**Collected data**
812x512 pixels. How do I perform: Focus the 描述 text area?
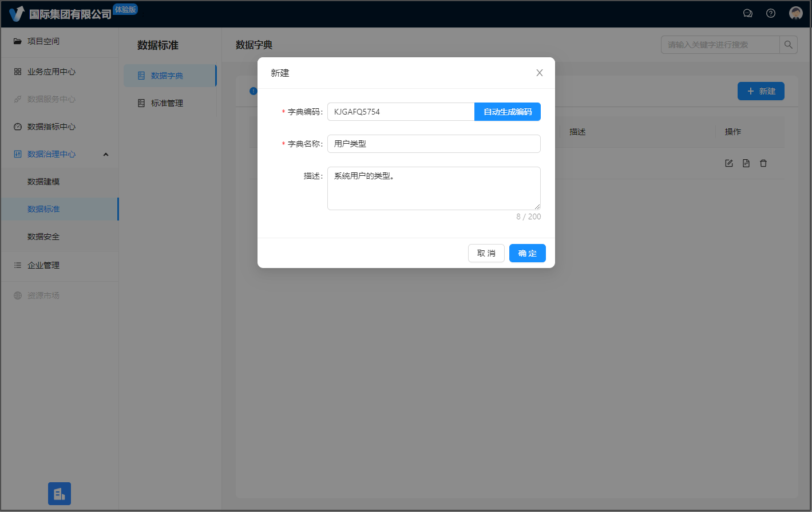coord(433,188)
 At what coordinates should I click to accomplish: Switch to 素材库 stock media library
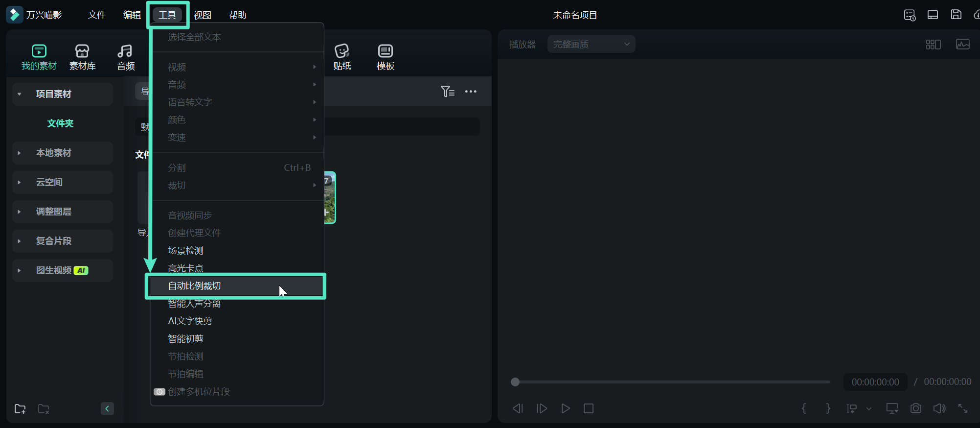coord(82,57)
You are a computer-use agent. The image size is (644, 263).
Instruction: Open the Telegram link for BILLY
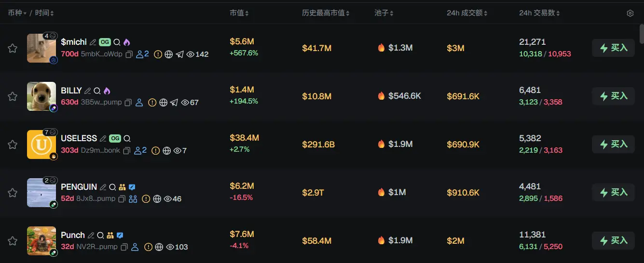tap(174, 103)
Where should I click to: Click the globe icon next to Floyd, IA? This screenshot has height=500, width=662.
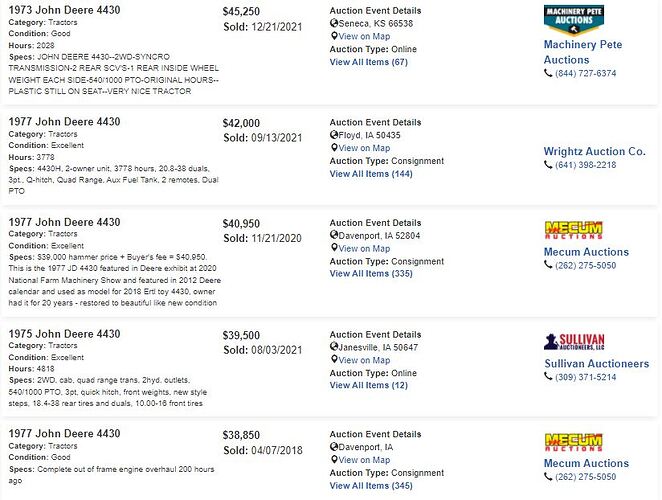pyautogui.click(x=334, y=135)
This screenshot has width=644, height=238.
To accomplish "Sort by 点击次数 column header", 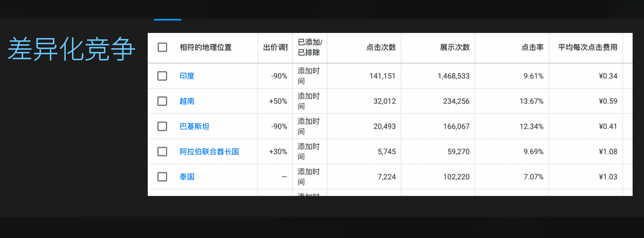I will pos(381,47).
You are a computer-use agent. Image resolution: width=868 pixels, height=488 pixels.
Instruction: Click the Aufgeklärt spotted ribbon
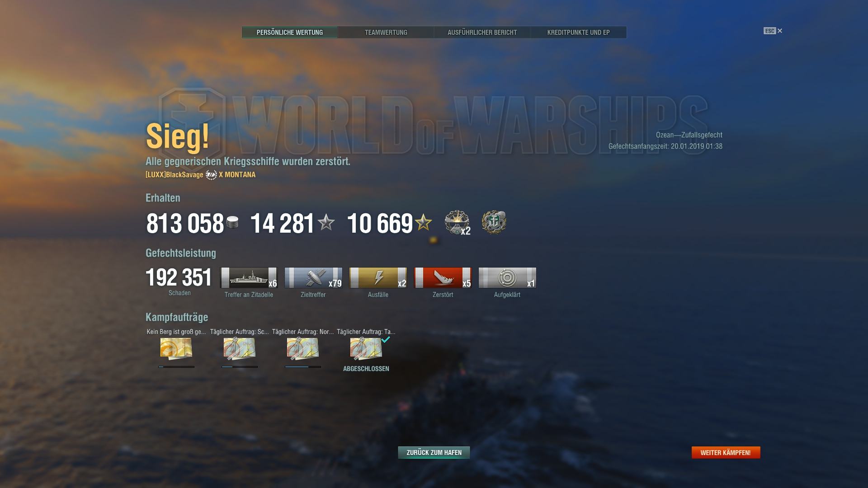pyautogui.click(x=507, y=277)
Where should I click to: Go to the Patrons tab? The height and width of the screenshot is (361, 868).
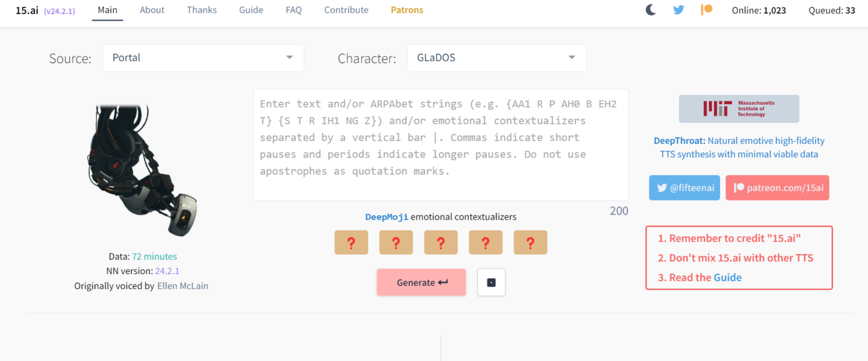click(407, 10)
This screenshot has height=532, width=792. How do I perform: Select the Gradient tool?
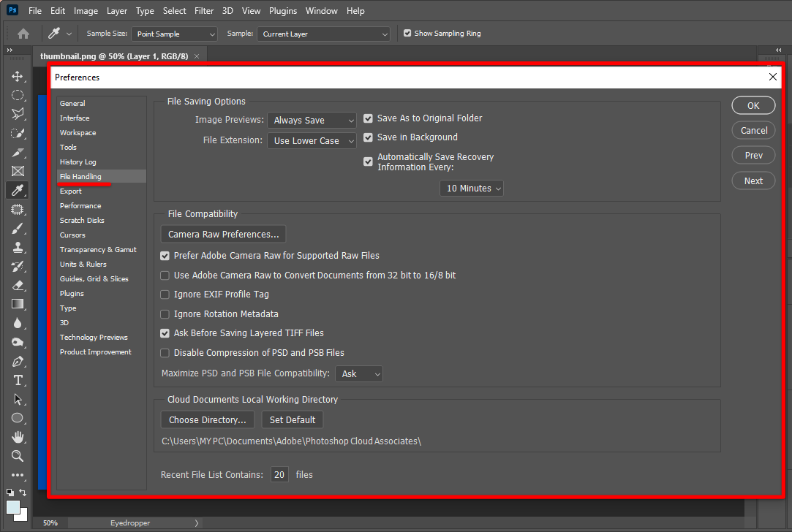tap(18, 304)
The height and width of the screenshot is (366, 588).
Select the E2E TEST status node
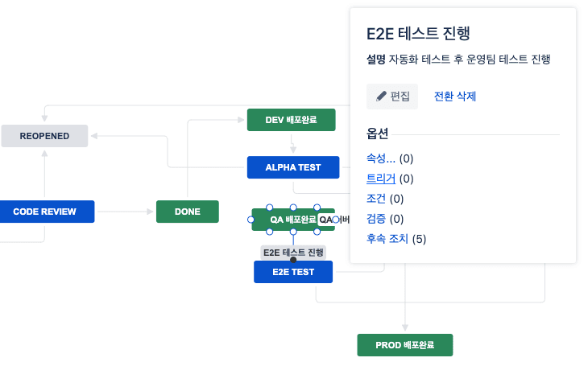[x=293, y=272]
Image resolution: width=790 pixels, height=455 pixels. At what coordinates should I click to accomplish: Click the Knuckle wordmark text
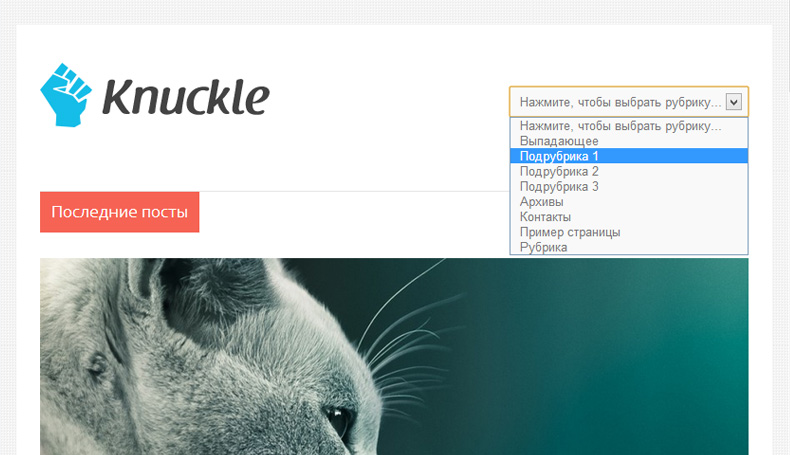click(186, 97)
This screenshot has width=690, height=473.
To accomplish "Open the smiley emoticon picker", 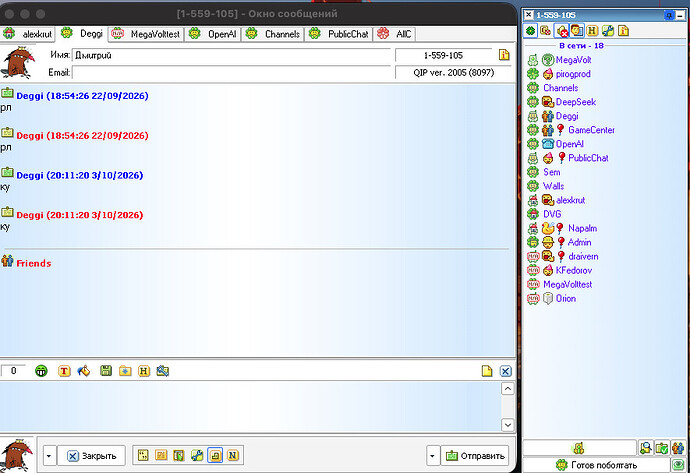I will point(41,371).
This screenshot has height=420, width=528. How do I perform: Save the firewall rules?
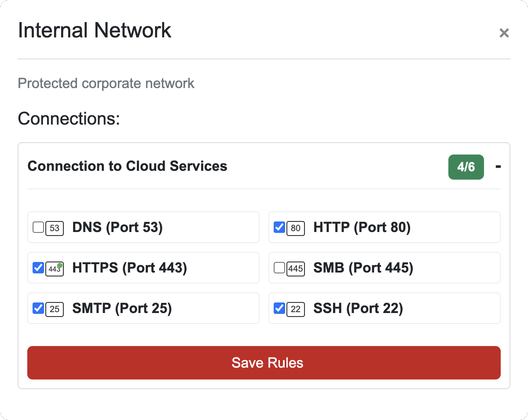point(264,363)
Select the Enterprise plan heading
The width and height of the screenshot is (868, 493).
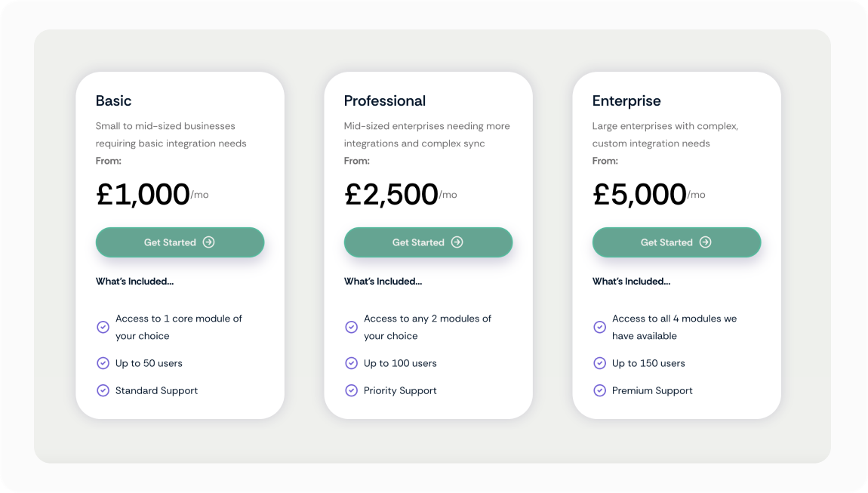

**Assignment**
Task for the records above: copy every line in which the word "computer" occurs.

**Result for this exercise**
You are a computer-use agent. The image size is (644, 263).
You are a computer-use agent. Image resolution: width=868 pixels, height=488 pixels.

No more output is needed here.